To a certain extent nature applies its own set of rules (or laws depending on how you view it) and the more seasons you spend in our business the more you realise there is no way to avoid these laws. For every action we take in crop agronomy there will be a reaction; not always the one you planned but there is a real repeatability about these events.

25 years ago I gave a paper at a crops conference in Dundee on how to produce a winter wheat yield of 10t/ha from a seed rate of just 50 seed/m2 drilled, at that time a very 'sexy' topic. One of the parameters required by nature included drilling on the 20th August, not an appetising concept today for the majority of cereal growers with black-grass problems.  

If anything the trend during the intervening years has been to move to higher seed rates. Much of the low seed rate thinking was collected during a three-year HGCA project looking at precision drilling the results of which were fascinating. The first law found here was that the more seed rates went down (assuming early September drilling dates) the more tillers the plant produced. In low populations each tiller carried an enlarged ear with more seeds; a classic plant/environment interaction.

During the same time period I spent some time in New Zealand seconded from Arable Research Centers to work for The Arable Foundation (FAR). New Zealand farmers had just seen UK-type winter wheats introduced for the first time into what was predominantly a spring wheat only cereal rotation.

Unsurprisingly, their yields went up overnight by 3 -4 tonnes/ha. This is something New Zealand farmers have never looked back from as they now hold the world wheat yield record of 16.8t/ha.

During my time in New Zealand I was always accompanied by a 'minder' from the local farmers' merchanting company just to make sure I didn't step too far out of line!
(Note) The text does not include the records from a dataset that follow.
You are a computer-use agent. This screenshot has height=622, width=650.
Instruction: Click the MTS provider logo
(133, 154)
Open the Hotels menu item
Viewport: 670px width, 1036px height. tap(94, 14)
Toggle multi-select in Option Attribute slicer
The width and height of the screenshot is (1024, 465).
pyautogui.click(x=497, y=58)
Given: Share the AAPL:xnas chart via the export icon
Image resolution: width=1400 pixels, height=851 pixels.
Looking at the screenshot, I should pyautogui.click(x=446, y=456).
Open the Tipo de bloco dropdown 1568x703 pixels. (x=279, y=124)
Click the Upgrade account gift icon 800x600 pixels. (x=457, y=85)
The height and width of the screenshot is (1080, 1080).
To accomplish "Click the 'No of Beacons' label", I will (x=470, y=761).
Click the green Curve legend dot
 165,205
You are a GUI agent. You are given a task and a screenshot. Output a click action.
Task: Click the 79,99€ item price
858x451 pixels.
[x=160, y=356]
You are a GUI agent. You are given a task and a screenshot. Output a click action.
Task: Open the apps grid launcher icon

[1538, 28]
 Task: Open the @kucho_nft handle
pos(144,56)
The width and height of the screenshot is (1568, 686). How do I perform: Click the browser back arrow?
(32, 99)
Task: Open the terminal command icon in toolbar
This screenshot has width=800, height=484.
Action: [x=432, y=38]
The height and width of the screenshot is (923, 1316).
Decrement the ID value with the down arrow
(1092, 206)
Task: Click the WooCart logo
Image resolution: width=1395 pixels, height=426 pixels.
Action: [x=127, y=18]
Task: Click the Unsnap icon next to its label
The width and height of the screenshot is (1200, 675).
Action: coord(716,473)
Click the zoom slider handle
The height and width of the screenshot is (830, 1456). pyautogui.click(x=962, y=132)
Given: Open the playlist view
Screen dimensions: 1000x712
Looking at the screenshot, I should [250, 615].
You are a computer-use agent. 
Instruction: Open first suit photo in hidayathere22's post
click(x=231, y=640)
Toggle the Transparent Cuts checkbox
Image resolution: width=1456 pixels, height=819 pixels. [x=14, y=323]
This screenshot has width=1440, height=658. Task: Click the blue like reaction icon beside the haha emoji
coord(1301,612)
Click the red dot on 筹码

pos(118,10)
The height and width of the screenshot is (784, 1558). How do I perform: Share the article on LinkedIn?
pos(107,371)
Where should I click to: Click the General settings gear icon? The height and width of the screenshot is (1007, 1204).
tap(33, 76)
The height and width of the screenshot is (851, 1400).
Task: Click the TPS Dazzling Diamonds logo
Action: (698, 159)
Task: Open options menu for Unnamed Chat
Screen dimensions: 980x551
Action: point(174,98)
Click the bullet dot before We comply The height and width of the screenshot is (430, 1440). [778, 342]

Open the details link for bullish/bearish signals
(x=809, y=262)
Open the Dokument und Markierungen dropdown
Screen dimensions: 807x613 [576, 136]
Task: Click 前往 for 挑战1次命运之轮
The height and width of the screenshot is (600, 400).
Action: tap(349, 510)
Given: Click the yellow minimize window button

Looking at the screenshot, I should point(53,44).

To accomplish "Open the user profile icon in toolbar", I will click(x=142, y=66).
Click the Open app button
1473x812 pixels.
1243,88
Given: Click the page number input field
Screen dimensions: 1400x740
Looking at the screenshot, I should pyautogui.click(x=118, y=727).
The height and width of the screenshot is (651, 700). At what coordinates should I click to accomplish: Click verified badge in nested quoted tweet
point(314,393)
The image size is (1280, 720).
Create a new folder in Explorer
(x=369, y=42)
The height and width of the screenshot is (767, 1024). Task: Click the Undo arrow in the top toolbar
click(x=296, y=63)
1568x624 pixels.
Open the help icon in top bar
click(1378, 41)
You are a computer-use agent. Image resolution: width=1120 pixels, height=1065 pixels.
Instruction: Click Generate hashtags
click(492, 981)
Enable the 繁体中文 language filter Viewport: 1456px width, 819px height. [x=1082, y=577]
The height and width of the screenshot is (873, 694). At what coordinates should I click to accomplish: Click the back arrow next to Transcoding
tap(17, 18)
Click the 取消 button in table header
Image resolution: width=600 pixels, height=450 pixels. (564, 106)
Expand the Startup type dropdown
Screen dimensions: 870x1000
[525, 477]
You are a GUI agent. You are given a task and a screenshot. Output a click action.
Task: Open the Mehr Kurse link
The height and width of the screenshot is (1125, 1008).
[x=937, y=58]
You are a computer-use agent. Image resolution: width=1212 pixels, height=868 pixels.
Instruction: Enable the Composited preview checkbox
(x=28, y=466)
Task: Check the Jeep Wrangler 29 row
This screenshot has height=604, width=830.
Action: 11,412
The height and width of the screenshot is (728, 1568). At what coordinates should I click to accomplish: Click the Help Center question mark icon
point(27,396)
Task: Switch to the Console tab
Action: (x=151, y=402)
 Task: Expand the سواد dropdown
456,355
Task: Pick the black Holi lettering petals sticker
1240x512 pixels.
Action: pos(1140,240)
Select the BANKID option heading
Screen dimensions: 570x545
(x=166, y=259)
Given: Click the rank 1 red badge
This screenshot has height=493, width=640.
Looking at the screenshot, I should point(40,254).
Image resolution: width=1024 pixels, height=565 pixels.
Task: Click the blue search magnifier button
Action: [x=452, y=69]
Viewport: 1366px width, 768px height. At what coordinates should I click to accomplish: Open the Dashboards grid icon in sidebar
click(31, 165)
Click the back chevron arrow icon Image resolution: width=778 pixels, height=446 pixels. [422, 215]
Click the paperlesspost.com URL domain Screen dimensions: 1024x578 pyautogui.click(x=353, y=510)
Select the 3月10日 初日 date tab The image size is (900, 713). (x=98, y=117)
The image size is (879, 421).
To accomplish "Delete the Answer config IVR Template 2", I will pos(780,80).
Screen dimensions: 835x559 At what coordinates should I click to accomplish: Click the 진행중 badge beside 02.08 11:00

At one of the evening meetings we walked into a winter wheat crop that looked wonderful. In the gateway was a single plant with no competition around it at all and it had around 10 tillers with ears of around 100 seeds on each tiller. My minder, never one to miss an opportunity, pointed this out to the group as an example of the UK wheat's potential and how they could all expect their fields to have these mighty 10 tillered, 100 seed ears plants from field boundary to field boundary!

I was somewhat amused by this statement but given it was a very pleasant summer's evening on the Canterbury plains near Christchurch it seemed almost futile to start explaining how in a seed bed of 300 plants/m2 the laws of nature would never deliver 300 of the specimen seen in the gateway.

Here in the UK the topic of drilling date and seed rate is a perennial subject of debate and we never have a season when this isn't under scrutiny. I have numerous calls on the subject every year as growers continually adjust seed rates to hit the holy grail of 'the correct population'.

The issue is more about the understanding of the laws of nature than the amount of seed or the correct plant population. Although many growers drill later, to defeat the dreaded black-grass, the laws of nature still apply.

If you drill in early September you can drill low seed numbers and nature will create the architecture to produce high yield. However, as drilling dates slips through September and into October seed rate adjustments have to be made to compensate for the lack of plant population. This is particularly the case where autumn plant competition is a pre-requisite. There can be an assumption that in late drilled scenarios the more seed the better and seed rate plans in excess of 550 seed/m2 can be arrived at. Nature, of course, will still apply the same rules; each plant will have a very low tillering capacity (due to lack of intercepted light during the winter), ear size will decrease slightly and the net result can be counterproductive.

The fist law of nature for drilling date, if it existed, would state "the more time a winter wheat crop has to grow in the autumn and winter vegetative state, the greater the tillering capacity will be". This is a simple rule to understand and apply in theory of course... until factors of modern rotations are added in such as the onslaught of slugs in a wet autumn!